◆ Item-finding records:
◇ ◇ ◇
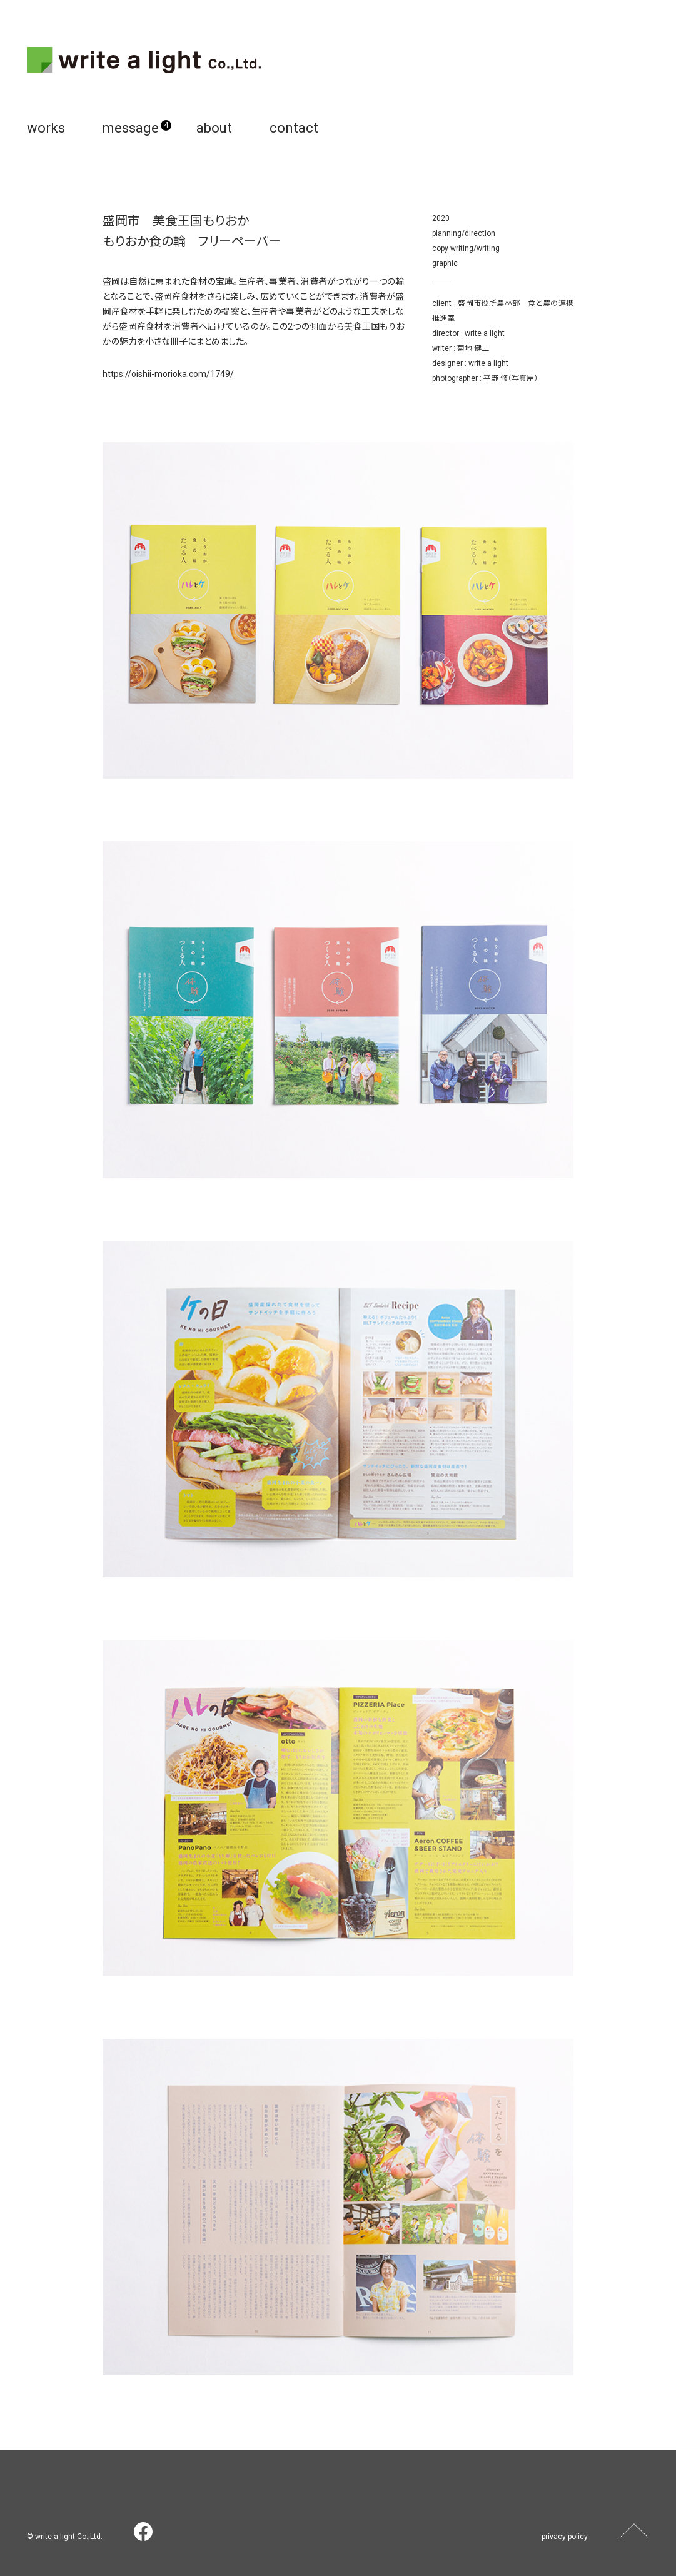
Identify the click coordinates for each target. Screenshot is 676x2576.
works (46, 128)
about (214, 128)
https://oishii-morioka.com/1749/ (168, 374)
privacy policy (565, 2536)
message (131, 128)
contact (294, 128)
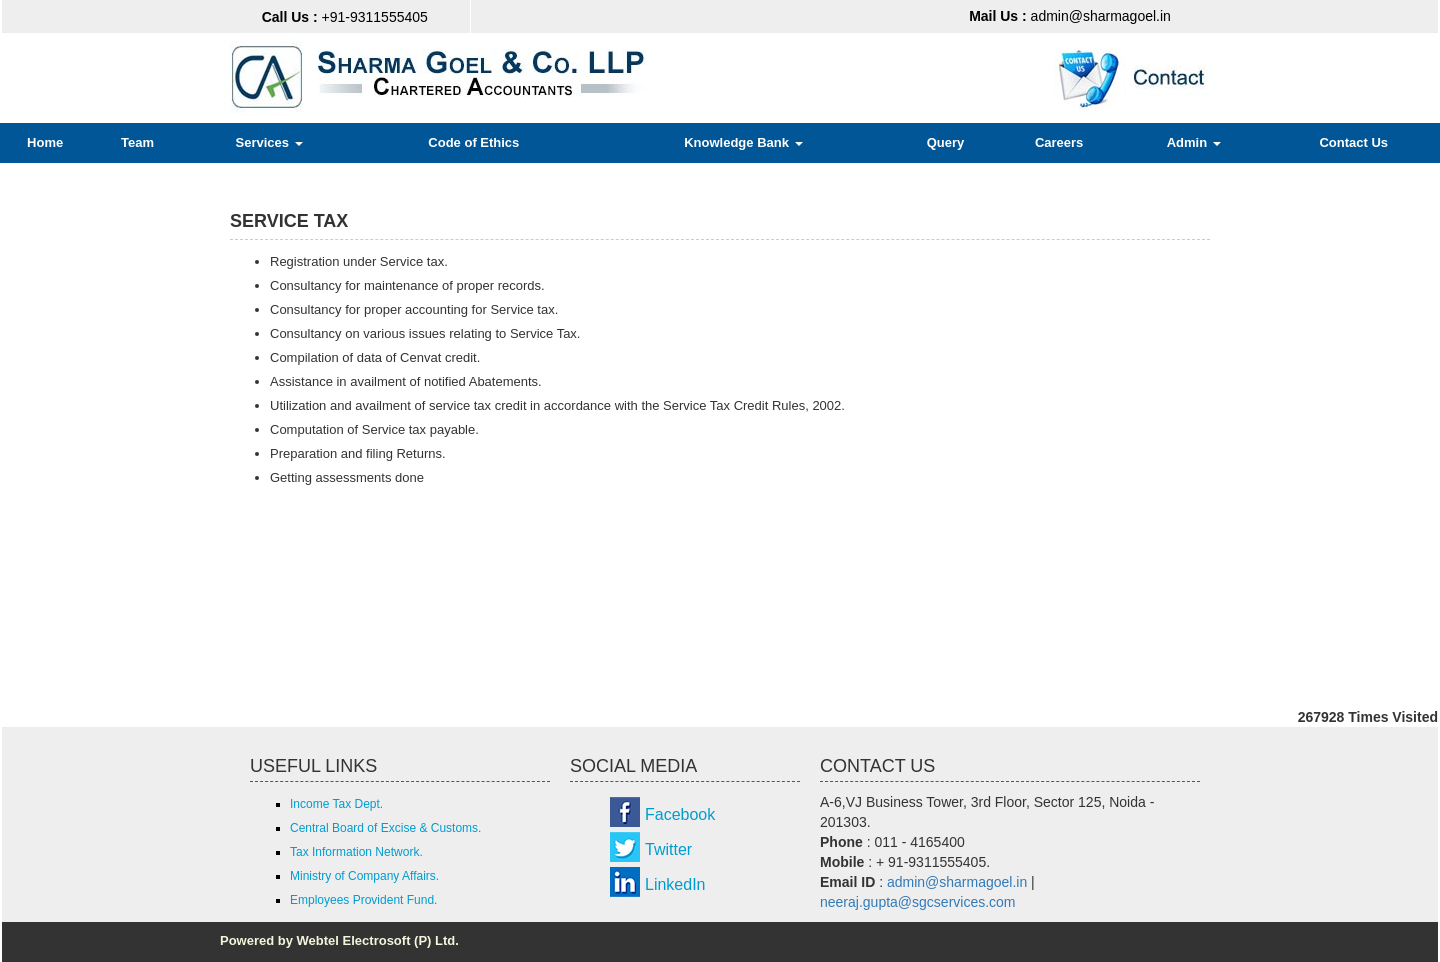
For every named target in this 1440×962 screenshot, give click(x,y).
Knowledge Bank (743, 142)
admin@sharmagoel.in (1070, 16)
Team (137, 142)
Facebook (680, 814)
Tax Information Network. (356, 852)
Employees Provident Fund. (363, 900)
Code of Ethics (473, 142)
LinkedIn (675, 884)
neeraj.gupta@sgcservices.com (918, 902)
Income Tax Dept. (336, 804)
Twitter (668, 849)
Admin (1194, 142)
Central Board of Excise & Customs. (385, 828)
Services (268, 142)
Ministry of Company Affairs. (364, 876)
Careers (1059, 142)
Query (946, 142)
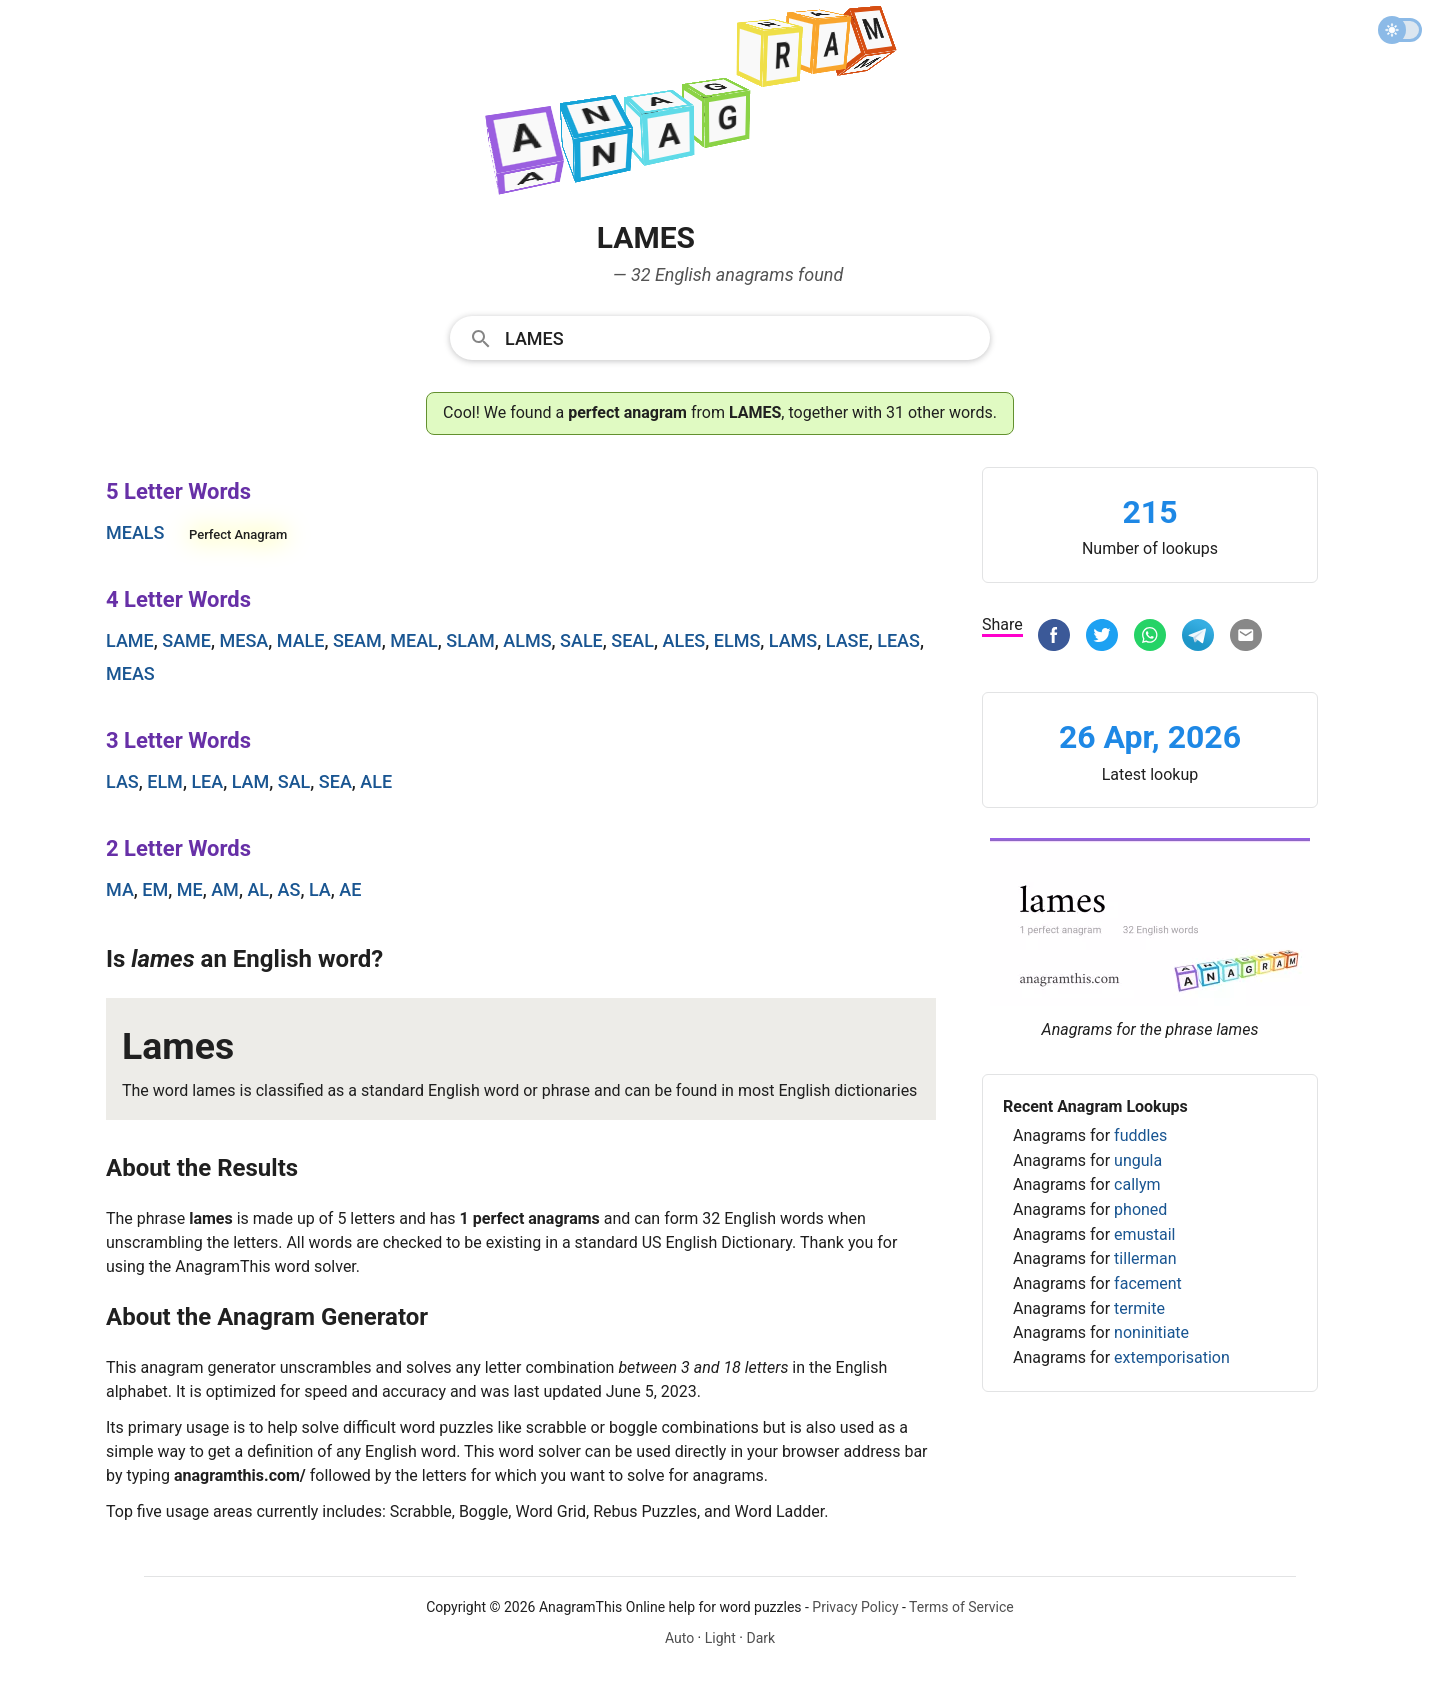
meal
◇ ◇ ◇
◆ WORK INSTRUCTIONS: Please write out every line of the data above again, requests included, offsetting each coordinate in the answers by adding 140 to it. Leave the pictures out.

◆ RESPONSE:
Identify the click coordinates for each target. Screenshot is 676x2576.
works (186, 268)
about (354, 268)
https://oishii-morioka.com/1749/ (308, 514)
privacy policy (705, 2676)
message (271, 268)
contact (434, 268)
For every named target in this 1440×962 screenshot, give click(x,y).
Knowledge Bank (883, 282)
admin@sharmagoel.in (1210, 156)
Team (277, 282)
Facebook (820, 954)
Tax Information Network. (496, 992)
Employees Provident Fund. (503, 1040)
Code of Ethics (613, 282)
LinkedIn (815, 1024)
neeraj.gupta@sgcservices.com (1058, 1042)
Income Tax Dept. (476, 944)
Twitter (808, 989)
Admin (1334, 282)
Central Board of Excise & Customs. (525, 968)
Services (408, 282)
Ministry of Company Affairs. (504, 1016)
Careers (1199, 282)
Query (1086, 282)
meal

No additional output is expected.